Hello. I've been playing with your code. I created an MPS in adaptive_mode and wanted to look at its cores when they are not merged in pairs. So I unmerged them, but the output changed (and, I guess, the weights changed as well, or something). Below is a small example demonstrating the problem:

import torch
from torchmps import MPS

mpo = MPS(input_dim=9, output_dim=10, bond_dim=11, init_std=0.0, adaptive_mode=True).train(False)
random_input = torch.randn(1, 9, 2)
output_before_unmerge = mpo(random_input)
mpo.linear_region.unmerge()
output_after_unmerge = mpo(random_input)
print(output_before_unmerge[0])
# tensor([0.0138, 0.0138, 0.0138, 0.0138, 0.0138, 0.0138, 0.0138, 0.0138, 0.0138,
#         0.0138], grad_fn=<SelectBackward>)
print(output_after_unmerge[0])
# tensor([-8.2583, -8.2583, -8.2583, -8.2583, -8.2583, -8.2583, -8.2583, -8.2583,
#         -8.2583, -8.2583], grad_fn=<SelectBackward>)

I guess I am misunderstanding something about how to use unmerge. If so, could you please explain how I should do this?

jemisjoky commented 4 years ago

Thanks for finding that issue @philip-bl!

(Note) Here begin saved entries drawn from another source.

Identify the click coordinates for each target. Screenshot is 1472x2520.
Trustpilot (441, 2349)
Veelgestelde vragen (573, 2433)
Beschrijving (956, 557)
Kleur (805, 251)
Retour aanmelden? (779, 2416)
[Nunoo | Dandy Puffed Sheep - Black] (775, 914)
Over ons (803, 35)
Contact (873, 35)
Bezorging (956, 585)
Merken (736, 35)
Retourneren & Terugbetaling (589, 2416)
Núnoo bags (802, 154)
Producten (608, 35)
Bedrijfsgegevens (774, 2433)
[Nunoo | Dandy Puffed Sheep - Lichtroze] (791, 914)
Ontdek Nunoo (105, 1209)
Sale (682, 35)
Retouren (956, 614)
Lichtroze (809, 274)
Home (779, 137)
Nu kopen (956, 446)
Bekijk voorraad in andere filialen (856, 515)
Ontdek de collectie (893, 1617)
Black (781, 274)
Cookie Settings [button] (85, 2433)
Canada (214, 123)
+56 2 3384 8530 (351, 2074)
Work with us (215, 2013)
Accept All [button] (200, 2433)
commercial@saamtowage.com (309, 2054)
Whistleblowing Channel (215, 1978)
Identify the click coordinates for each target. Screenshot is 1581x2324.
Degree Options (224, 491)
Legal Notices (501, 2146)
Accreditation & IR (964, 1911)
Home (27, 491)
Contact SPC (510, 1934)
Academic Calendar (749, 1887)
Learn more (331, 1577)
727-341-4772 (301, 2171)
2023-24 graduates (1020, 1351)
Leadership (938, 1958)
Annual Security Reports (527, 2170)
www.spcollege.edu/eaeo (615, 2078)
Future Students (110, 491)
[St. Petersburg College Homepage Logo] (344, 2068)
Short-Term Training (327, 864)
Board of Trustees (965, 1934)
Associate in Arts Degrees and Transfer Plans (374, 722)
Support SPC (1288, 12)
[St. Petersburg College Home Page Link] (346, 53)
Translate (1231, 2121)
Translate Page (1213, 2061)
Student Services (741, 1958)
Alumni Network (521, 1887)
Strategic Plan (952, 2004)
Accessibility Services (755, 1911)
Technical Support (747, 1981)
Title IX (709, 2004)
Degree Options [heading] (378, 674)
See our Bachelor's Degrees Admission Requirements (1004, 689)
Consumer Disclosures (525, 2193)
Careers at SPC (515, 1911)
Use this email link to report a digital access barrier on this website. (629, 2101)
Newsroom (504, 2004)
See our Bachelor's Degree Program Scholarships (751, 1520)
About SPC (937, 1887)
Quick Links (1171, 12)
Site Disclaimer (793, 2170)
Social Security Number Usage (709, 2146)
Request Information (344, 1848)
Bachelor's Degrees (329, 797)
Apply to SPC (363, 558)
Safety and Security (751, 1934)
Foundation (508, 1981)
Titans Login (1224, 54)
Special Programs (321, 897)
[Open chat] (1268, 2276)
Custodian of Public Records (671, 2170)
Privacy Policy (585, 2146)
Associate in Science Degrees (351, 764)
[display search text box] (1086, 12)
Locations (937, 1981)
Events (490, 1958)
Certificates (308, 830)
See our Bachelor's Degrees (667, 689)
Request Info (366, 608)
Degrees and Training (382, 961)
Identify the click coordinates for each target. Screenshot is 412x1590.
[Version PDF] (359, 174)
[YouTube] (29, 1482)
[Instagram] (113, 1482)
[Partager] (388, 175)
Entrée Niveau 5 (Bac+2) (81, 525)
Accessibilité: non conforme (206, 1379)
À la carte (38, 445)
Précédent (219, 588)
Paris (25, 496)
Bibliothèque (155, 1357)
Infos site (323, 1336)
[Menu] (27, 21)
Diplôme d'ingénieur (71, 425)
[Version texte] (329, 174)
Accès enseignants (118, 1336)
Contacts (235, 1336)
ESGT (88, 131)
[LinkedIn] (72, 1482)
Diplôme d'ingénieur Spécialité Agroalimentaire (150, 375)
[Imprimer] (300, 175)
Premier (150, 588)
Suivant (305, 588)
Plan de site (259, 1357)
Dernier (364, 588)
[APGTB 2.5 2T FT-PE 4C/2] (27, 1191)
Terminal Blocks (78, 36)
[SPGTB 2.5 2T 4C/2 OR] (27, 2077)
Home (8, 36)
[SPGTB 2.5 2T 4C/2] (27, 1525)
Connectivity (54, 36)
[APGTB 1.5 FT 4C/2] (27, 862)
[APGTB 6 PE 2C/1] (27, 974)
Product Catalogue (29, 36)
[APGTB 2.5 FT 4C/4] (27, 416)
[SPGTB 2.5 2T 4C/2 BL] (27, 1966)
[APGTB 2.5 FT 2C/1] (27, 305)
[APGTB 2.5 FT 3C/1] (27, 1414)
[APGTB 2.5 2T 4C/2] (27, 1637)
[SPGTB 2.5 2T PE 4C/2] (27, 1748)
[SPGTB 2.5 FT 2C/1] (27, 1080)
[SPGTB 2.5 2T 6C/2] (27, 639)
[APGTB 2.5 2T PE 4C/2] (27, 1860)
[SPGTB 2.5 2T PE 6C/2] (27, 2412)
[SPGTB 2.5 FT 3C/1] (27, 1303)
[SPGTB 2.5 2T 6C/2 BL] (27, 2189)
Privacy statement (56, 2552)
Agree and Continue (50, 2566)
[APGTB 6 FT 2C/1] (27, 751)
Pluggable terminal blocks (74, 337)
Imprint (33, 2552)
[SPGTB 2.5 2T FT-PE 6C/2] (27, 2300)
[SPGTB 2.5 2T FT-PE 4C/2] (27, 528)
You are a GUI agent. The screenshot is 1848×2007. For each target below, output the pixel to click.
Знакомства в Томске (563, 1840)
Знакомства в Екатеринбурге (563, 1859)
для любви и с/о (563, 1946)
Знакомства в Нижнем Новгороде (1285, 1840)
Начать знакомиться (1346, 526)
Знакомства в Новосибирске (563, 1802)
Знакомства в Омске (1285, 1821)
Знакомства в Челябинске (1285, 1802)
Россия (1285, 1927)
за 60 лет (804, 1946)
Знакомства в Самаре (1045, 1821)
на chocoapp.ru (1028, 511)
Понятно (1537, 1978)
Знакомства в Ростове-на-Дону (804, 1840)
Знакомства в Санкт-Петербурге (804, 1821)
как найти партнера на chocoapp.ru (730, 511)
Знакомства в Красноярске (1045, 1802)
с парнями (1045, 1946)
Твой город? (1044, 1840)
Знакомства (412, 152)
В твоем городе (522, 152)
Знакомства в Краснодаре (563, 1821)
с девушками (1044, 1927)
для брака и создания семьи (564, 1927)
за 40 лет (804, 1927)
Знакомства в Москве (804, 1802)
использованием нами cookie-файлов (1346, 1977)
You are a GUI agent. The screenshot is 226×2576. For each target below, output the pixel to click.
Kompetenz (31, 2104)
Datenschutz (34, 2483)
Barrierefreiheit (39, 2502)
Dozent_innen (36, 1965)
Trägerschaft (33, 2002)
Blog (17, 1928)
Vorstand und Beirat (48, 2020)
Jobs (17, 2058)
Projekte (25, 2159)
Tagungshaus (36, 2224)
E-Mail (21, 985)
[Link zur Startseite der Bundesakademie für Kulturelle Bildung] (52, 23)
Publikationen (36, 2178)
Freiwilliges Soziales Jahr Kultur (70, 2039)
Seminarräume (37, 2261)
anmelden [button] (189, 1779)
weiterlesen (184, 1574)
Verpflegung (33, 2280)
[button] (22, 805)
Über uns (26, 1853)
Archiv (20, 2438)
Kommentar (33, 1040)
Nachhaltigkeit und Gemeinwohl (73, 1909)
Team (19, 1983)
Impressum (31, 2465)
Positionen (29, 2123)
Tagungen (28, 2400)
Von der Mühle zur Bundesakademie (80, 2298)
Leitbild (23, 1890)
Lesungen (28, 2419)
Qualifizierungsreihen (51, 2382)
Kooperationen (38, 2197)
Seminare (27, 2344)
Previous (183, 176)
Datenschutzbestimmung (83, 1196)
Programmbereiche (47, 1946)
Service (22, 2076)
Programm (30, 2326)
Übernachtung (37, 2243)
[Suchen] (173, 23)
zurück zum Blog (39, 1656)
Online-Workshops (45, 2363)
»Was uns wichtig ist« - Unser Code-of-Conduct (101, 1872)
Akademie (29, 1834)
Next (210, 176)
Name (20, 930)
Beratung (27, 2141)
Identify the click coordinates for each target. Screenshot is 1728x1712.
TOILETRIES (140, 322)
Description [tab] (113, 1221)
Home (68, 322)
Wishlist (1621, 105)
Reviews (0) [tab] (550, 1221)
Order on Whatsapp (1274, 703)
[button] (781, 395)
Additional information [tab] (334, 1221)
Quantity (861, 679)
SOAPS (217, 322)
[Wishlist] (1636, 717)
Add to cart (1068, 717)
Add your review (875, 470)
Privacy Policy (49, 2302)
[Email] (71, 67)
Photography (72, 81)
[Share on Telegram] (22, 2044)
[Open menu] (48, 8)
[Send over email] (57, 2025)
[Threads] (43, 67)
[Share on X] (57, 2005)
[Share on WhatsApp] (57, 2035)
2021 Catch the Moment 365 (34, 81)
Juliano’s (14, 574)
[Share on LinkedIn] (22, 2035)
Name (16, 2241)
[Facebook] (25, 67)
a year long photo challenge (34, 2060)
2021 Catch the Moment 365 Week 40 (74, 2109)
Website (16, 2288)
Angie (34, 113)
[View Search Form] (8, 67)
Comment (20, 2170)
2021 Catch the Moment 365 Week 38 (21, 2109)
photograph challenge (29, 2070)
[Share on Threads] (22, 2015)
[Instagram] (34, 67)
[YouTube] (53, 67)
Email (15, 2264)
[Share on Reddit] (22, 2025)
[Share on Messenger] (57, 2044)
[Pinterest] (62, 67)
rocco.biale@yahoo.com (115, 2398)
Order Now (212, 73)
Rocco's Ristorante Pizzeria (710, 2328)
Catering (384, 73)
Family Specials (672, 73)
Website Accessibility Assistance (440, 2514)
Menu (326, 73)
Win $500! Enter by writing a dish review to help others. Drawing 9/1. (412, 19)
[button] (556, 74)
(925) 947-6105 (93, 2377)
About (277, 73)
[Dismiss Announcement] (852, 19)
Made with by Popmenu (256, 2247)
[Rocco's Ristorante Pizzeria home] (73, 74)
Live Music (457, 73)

To be honest, coding up the adaptive mode in Pytorch was a lot trickier than I had expected, and there were some hacky things I ended up doing to make the merging and unmerging processes work smoothly behind the scenes. One such thing was having two sets of the core tensors in memory, one for each merge "offset" (which half of the bonds are held fixed), along with a pointer to indicate which one would receive gradient updates during the computation.

I hadn't really intended the merge and unmerge methods of MergedLinearRegion to be called by users, and any use of unmerge() was supposed to be followed by a call to merge(offset) before the model's forward method was called. I'm not entirely sure what's going wrong in your example, but I suspect it's something to do with the model's pointer pointing to an unmerged configuration when it expects a merged one. Either way, my apologies for this not being at all clear from the documentation, I'll add some warnings there!

If you initialize with a very low value of merge_threshold, you can see that the intended unmerging and merging behavior (which happens behind the scenes) doesn't end up changing the output. However, if you want to play around with this behavior yourself, I'd recommend looking at the first part of MergedLinearRegion.forward for how merge and unmerge were intended to be used.

A quick modification of your example that shows the behind-the-scenes merging/unmerging behavior:

import torch
from torchmps import MPS

mpo = MPS(input_dim=9, output_dim=10, bond_dim=11, init_std=0.0, 
          adaptive_mode=True, merge_threshold=2).train(False)
random_input = torch.randn(1, 9, 2)
for n in range(5):
    print(mpo(random_input)[0])

    if n % 2 == 0:
        print("Offset =", mpo.linear_region.offset)
        print(mpo.linear_region.module_list)

# tensor([-0.0332, -0.0332, -0.0332, -0.0332, -0.0332, -0.0332, -0.0332, -0.0332,
#         -0.0332, -0.0332], grad_fn=<SelectBackward>)
# Offset = 0
# ModuleList(
#   (0): MergedInput()
#   (1): MergedOutput()
#   (2): MergedInput()
# )
# ^^^INITIAL CONFIGURATION OF THE MPS

# tensor([-0.0332, -0.0332, -0.0332, -0.0332, -0.0332, -0.0332, -0.0332, -0.0332,
#         -0.0332, -0.0332], grad_fn=<SelectBackward>)
# tensor([-0.0332, -0.0332, -0.0332, -0.0332, -0.0332, -0.0332, -0.0332, -0.0332,
#         -0.0332, -0.0332], grad_fn=<SelectBackward>)
# Offset = 1
# ModuleList(
#   (0): InputSite()
#   (1): MergedInput()
#   (2): MergedOutput()
#   (3): MergedInput()
#   (4): InputSite()
# )
# ^^^THE MODULES AND MERGE OFFSET HAVE CHANGED, BUT OUTPUT IS THE SAME

# tensor([-0.0332, -0.0332, -0.0332, -0.0332, -0.0332, -0.0332, -0.0332, -0.0332,
#         -0.0332, -0.0332], grad_fn=<SelectBackward>)
# tensor([-0.0332, -0.0332, -0.0332, -0.0332, -0.0332, -0.0332, -0.0332, -0.0332,
#         -0.0332, -0.0332], grad_fn=<SelectBackward>)
# Offset = 0
# ModuleList(
#   (0): MergedInput()
#   (1): MergedOutput()
#   (2): MergedInput()
# )
# ^^^BACK TO THE INITIAL CONFIGURATION

# tensor([-0.0332, -0.0332, -0.0332, -0.0332, -0.0332, -0.0332, -0.0332, -0.0332,
#         -0.0332, -0.0332], grad_fn=<SelectBackward>)
jemisjoky commented 4 years ago

I just added a bit of documentation/warnings about not calling these methods directly, so I'm going to close this for now. Let me know if you have any other issues in exploring this behavior though!